Although the general principles of health are relevant at all times, there are some factors that are more important at certain stages of your life.
A child’s diet is important for growth and development and it can influence eating habits later in life. For the first six months, it’s relatively simple – babies receive all their nutritional requirements from a milk-based diet. Thereafter a child should generally consume three balanced meals a day.
Proteins like fish, lean meat, eggs, milk, yoghurt and cheese are essential for a number of important functions, including growth, brain development and healthy bones. A source of carbohydrate is also important in each meal, but avoid wholegrain before 13 months old as it can be difficult to digest. Five portions of fruit and vegetables a day are recommended. Dairy foods such as milk, yoghurt and cheese are nutritious, providing the body with calcium and vitamins A and B12.
Routine check-ups for your kids’ growth and development should include measuring weight and height, checking blood pressure and looking for any visible problems. They can also cover scheduled immunisations to prevent illness, and provide an opportunity to talk about any concerns, for example behaviour, sleep, eating or social habits.
Nutritional needs vary depending on your sex, size, age and activity levels. However, there are some basic rules that apply to most people. An adult can cope with more wholegrains than a child, but also requires five fruit and veg a day. More fish, poultry, beans and pulses are recommended, and less red meat. Your food should be low in fat, sugar and salt.
As an adult, the key to a healthy diet is calorie control. You need to balance what you eat with the energy you use. Men are recommended to have around 2,500 calories a day, and women should have around 2,000.
This age group should make regular visits to the doctor to keep a check on things like blood pressure, cholesterol, diabetes, weight and BMI. Other periodic examinations should include your teeth, eyes and skin. Colorectal cancer screening often begins from the age of 50 and continues until 75.
Women are recommended to have regular pap smears, breast checks and mammograms.
Men might consider prostate cancer screening from the age of 50.
As well as a balanced diet, extra care with minerals and vitamins like vitamin D and B12,calcium and iron may be helpful.
Watching your weight becomes important. Some people experience a loss of appetite with age, but others put on weight. Your metabolism slows down so you’ll need fewer calories than before. In addition, you may have less energy and more muscle or joint problems and struggle to burn calories through physical activity.

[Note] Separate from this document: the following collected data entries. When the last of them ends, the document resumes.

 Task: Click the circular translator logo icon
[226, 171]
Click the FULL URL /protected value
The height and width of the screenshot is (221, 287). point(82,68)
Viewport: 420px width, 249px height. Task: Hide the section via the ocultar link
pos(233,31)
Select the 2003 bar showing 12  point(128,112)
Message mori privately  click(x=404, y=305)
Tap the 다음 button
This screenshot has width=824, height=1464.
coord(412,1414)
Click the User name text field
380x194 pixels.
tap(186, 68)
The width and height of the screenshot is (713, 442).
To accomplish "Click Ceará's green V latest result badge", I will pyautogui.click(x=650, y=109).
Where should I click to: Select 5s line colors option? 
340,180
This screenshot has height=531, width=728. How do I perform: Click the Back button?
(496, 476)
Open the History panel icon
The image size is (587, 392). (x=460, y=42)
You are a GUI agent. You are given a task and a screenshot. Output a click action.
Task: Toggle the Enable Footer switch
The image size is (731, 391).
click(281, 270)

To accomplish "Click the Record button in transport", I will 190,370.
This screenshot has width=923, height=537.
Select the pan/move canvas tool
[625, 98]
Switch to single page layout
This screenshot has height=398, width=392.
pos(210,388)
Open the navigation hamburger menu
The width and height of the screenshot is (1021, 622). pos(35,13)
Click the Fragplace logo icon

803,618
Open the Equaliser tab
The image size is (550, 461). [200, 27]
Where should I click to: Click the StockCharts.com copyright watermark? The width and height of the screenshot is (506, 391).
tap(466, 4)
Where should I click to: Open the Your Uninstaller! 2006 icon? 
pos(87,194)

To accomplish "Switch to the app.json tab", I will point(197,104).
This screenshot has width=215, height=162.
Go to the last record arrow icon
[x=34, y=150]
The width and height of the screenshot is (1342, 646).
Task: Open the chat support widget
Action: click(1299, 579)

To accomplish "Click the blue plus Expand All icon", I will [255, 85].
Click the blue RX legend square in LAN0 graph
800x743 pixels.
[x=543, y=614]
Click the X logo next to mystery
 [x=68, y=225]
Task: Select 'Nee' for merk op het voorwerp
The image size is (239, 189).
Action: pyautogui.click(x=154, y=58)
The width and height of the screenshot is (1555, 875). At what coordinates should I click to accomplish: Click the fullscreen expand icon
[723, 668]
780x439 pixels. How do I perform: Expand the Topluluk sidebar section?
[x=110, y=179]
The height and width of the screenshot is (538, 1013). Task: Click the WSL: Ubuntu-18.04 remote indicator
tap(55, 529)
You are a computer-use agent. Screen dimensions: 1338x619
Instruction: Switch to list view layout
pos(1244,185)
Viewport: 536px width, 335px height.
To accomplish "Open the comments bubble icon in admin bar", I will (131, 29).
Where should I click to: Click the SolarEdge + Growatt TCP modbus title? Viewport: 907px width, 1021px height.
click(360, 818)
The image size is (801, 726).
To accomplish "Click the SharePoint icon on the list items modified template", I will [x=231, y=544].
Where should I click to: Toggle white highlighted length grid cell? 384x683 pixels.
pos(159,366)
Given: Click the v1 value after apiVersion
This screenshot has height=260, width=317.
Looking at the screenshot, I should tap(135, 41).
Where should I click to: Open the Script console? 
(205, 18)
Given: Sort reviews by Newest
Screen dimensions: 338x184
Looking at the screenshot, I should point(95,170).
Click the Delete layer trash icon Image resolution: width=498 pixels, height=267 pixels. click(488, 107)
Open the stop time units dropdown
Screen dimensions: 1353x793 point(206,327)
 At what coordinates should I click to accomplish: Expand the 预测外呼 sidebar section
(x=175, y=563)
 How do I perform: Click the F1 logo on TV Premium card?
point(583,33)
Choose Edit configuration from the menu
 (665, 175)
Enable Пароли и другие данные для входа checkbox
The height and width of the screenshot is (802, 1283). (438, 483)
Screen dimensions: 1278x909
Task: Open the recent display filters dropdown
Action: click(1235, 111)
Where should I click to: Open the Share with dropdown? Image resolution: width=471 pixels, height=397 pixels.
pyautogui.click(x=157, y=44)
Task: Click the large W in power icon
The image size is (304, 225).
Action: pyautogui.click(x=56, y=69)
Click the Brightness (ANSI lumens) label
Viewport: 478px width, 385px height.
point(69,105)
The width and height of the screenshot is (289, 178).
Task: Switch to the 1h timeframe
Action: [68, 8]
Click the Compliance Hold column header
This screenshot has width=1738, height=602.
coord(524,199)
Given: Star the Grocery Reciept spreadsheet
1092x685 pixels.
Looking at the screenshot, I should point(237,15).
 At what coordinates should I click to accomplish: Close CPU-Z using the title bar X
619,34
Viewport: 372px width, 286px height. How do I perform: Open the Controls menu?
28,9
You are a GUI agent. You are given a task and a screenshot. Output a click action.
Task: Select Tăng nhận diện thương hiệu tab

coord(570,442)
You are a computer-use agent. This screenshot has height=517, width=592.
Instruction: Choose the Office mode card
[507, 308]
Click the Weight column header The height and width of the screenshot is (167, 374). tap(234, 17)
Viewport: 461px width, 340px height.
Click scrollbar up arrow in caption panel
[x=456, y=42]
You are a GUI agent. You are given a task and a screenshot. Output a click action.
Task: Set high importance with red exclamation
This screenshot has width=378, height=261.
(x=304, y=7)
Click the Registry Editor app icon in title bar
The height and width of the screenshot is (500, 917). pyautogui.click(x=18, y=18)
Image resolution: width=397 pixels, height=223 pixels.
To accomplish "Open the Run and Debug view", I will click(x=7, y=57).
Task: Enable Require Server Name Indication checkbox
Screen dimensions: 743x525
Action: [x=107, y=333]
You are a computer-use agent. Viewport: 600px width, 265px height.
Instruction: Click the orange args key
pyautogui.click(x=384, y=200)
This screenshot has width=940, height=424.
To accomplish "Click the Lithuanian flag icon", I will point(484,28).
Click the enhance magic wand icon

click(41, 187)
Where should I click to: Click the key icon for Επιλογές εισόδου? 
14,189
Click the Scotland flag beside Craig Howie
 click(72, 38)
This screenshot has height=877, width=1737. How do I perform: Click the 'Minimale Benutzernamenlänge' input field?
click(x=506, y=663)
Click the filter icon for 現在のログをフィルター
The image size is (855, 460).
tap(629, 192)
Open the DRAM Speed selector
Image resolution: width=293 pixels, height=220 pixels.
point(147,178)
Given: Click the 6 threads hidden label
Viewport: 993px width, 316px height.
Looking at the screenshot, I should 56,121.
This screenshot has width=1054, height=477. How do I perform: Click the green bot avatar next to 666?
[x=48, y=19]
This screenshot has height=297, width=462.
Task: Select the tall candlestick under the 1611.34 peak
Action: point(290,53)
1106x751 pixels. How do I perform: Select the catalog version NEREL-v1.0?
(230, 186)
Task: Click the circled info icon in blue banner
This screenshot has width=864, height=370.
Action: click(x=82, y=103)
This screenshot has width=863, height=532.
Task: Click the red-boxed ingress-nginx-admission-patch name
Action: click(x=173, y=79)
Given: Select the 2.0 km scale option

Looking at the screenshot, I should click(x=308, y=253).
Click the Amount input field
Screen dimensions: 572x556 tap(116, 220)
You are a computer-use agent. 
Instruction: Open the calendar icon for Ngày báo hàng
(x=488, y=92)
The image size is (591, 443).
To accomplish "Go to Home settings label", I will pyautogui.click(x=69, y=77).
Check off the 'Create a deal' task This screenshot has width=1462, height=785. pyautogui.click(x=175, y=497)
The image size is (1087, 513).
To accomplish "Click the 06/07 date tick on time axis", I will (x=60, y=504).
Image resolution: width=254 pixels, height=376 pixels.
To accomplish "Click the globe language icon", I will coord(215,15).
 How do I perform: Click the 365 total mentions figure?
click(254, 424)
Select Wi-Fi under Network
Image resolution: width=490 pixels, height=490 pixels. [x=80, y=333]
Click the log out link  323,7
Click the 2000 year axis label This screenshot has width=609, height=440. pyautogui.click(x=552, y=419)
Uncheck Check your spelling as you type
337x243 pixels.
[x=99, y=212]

Certain medical conditions become more common like diabetes, high blood pressure, high cholesterol and osteoporosis. Your doctor may recommend changes in your diet to help prevent or treat these disorders.
In addition to your adult checks, some extra care may be needed. Hearing loss is more common and so regular hearing tests are
recommended. Your bones need protecting as you get older, and a bone density test to check
for osteoporosis may be necessary. There are also certain vaccinations that might be
recommended for the elderly – like protection against pneumonia, shingles and flu.